Each line below from the "Screen dimensions: 796x912" line through the "Click the yellow info icon in notice banner" line, those two included, must be restated word for word; the pictures must not be.

Data for this exercise Start Marker

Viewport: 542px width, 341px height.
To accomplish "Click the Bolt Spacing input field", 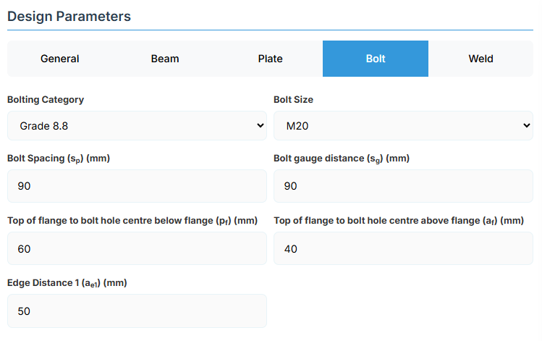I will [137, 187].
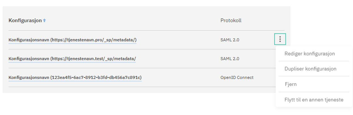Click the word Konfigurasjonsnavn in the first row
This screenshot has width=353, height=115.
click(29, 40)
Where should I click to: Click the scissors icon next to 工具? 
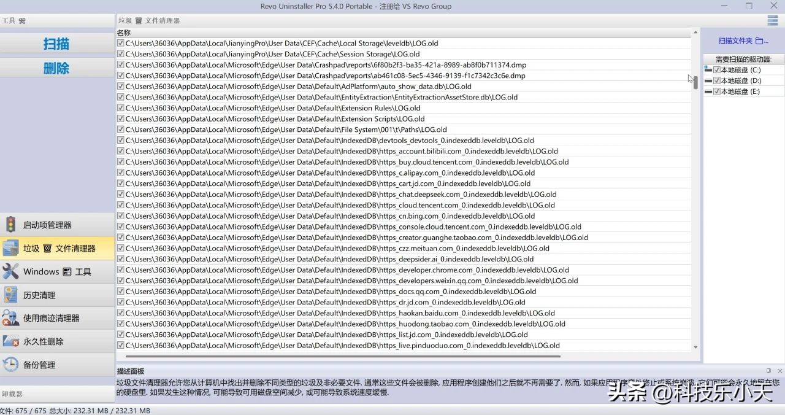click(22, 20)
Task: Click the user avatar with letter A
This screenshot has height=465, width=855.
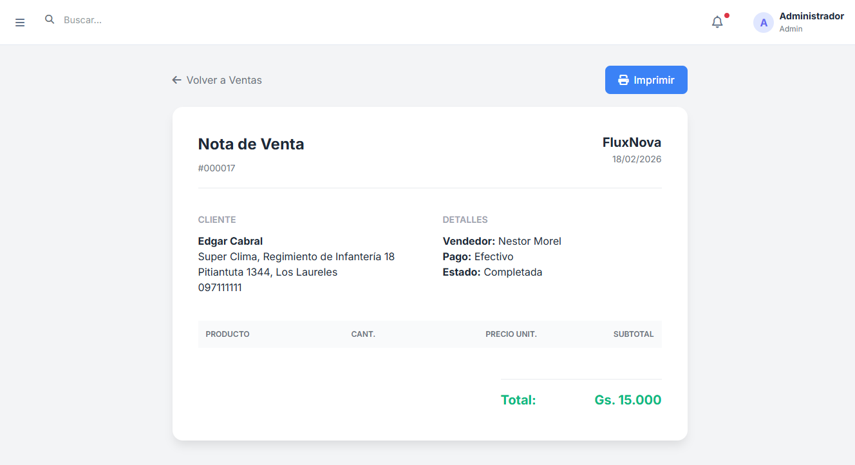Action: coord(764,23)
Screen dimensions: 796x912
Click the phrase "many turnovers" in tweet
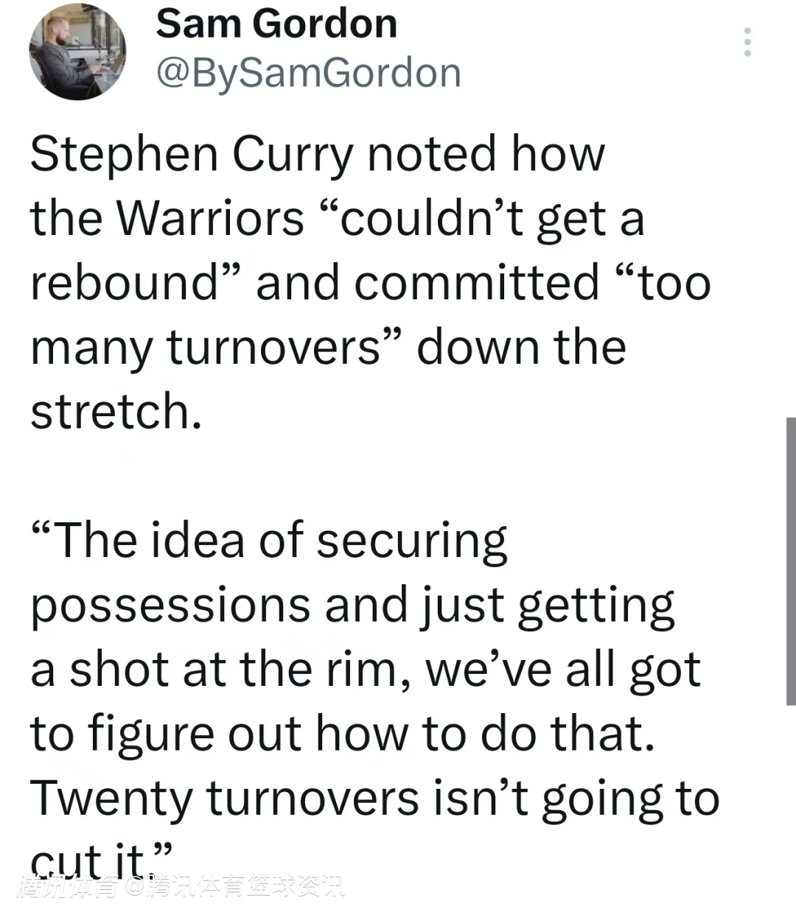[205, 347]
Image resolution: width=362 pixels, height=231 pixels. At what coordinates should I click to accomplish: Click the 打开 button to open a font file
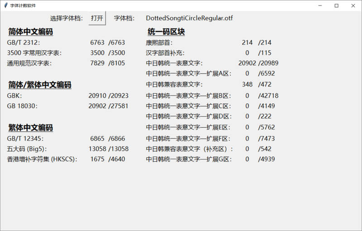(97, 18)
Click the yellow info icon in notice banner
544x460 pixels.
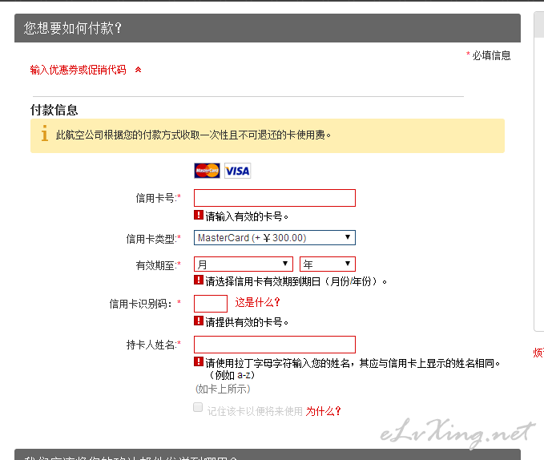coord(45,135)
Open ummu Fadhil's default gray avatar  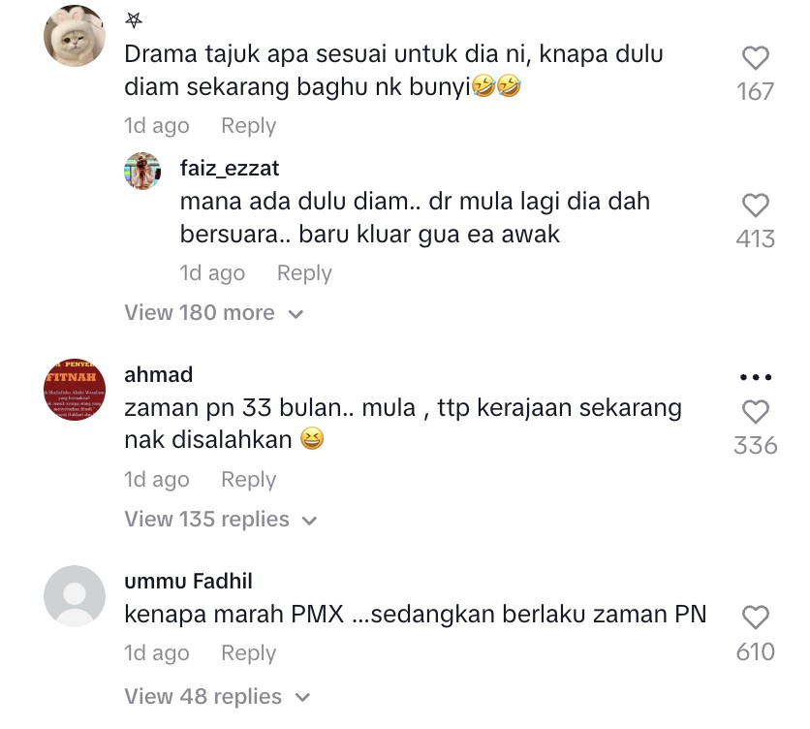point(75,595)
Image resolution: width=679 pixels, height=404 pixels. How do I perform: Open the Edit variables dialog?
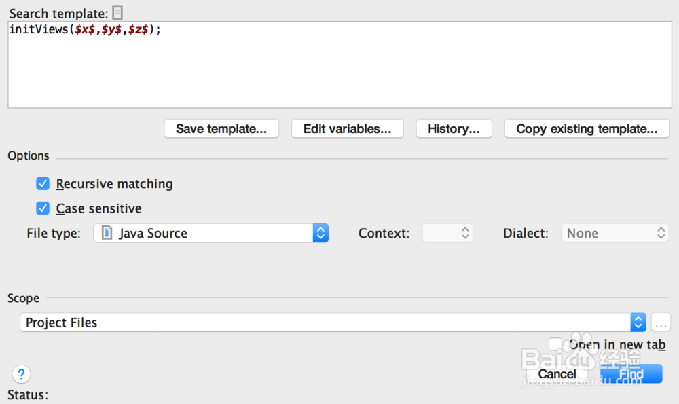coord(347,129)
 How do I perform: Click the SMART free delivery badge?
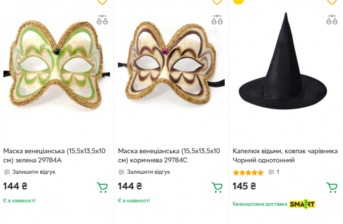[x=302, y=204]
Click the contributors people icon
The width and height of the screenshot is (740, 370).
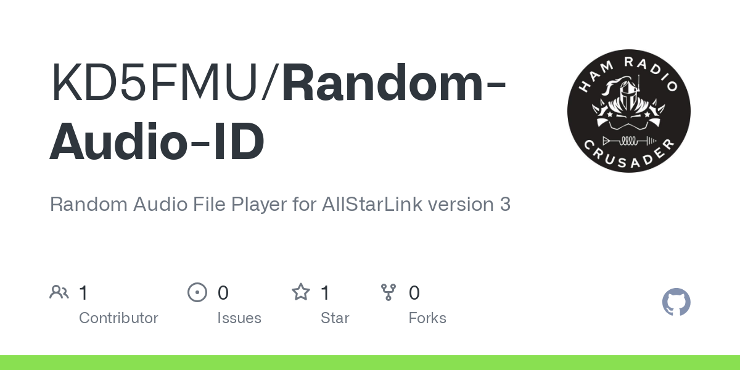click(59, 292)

Data for this exercise End Marker
Data for this exercise Start Marker

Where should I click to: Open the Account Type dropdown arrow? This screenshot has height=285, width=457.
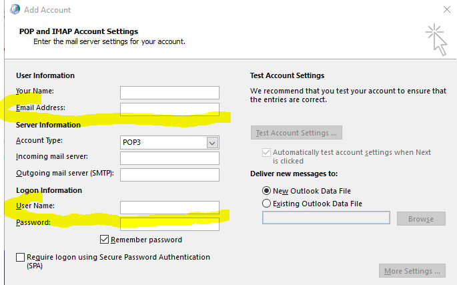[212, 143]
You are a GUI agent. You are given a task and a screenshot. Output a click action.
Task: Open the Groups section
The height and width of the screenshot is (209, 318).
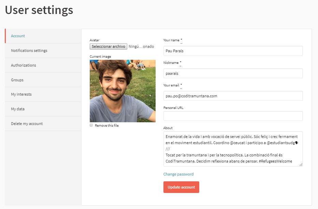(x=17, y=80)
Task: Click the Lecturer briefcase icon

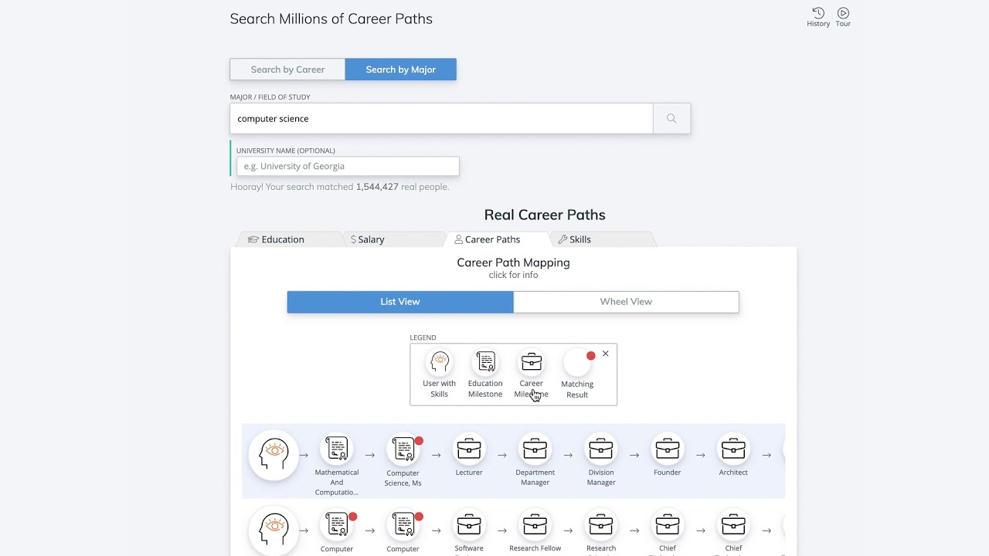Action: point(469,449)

Data for this exercise End Marker
Data for this exercise Start Marker

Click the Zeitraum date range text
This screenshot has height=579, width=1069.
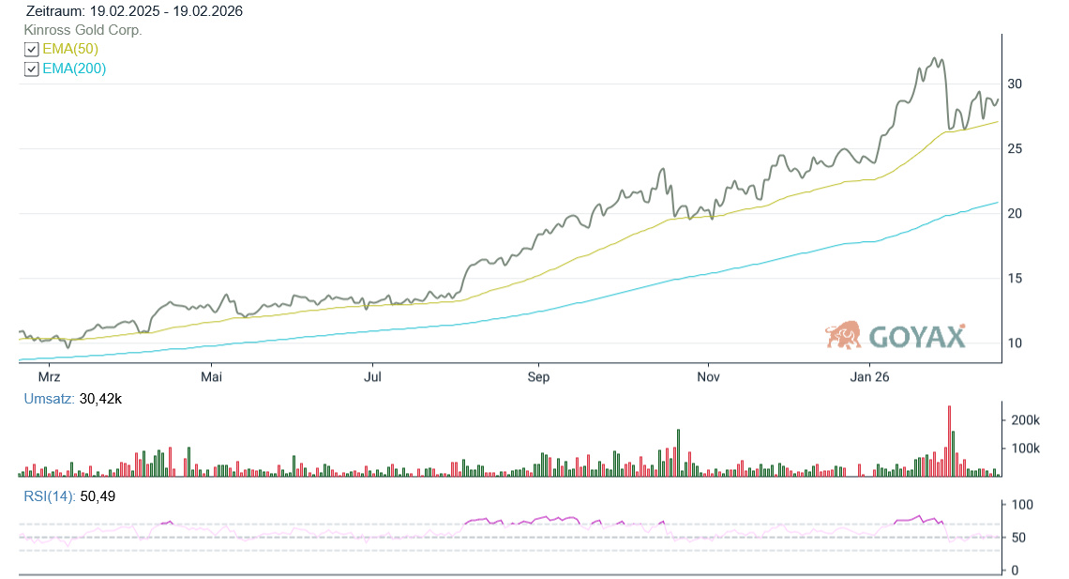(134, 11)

Data for this exercise End Marker

> **Task result**:
Screen dimensions: 796x912
Click the phrase "many turnovers" in tweet
[205, 347]
Image resolution: width=362 pixels, height=231 pixels. At what coordinates should I click to accomplish: Click the 打开 button to open a font file
(97, 18)
Click the yellow info icon in notice banner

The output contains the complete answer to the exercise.